Ntshepe said Denel’s recent marketing successes can be attributed to a number of factors, including a more focused and aggressive marketing strategy; a highly visible presence at major international defence exhibitions in the Middle East, Asia and Africa; strong support from the South African government; the high quality of products developed and manufactured by Denel; and after-sales maintenance and support.

However, the company noted that the international defence market remains highly competitive and was adversely affected by the global economic downturn. “Converting opportunities to order is going to require significant investment and time, including the on-going support of government,” said Ntshepe.
“We are, however, optimistic that we can build on our recent successes and meet our targets to grow our order cover and turn opportunities in the pipeline into confirmed orders that will grow Denel’s business and contribute to the company’s profits”.

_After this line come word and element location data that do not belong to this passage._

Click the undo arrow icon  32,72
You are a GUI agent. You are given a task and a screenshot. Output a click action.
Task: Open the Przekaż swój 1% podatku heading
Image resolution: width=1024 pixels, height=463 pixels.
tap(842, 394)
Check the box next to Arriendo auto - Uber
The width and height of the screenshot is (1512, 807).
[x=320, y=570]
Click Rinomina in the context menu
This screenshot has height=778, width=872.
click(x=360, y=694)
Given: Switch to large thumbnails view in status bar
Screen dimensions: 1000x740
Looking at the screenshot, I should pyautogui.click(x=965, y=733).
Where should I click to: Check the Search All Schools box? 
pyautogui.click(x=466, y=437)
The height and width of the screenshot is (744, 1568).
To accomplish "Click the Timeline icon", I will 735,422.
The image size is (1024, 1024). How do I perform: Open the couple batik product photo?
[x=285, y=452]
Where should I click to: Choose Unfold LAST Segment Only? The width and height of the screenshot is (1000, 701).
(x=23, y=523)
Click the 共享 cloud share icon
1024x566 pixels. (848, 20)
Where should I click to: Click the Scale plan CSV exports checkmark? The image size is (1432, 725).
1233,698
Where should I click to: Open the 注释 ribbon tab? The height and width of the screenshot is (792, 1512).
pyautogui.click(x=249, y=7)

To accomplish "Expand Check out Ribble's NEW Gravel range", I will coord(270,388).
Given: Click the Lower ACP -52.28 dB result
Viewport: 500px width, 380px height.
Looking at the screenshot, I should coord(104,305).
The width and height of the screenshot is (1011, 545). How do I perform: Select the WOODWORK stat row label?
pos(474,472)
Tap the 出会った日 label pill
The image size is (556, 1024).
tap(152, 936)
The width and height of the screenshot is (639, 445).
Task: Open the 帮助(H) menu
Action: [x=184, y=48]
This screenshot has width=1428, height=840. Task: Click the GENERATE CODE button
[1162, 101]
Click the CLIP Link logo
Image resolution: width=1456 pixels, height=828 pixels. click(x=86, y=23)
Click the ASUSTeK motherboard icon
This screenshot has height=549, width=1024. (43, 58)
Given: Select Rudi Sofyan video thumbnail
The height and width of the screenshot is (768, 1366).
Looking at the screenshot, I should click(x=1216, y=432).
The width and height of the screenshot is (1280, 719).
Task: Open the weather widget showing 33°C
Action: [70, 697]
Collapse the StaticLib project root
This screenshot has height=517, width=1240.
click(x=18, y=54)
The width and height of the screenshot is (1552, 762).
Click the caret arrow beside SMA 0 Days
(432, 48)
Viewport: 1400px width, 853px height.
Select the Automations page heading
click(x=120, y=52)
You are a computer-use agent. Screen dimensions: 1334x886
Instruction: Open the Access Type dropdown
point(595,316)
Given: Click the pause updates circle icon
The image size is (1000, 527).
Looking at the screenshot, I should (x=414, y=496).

Although the group returned to profitability for the first time in a decade, Denel’s performance continues to be negatively influenced by Denel Saab Aerostructures (DSA), which incurred a loss of R237 million for the year to March 31, a 28% reduction compared to last year. DSA’s cash utilisation improved to R104 million, compared to last year’s R263 million, driven by the successful implementation of the turnaround plan, which commenced in 2009. The plan included improving manufacturing efficiencies and right-sizing the business towards global benchmarks. Had DSA achieved break-even, Denel would have posted a net profit of R348 million this year.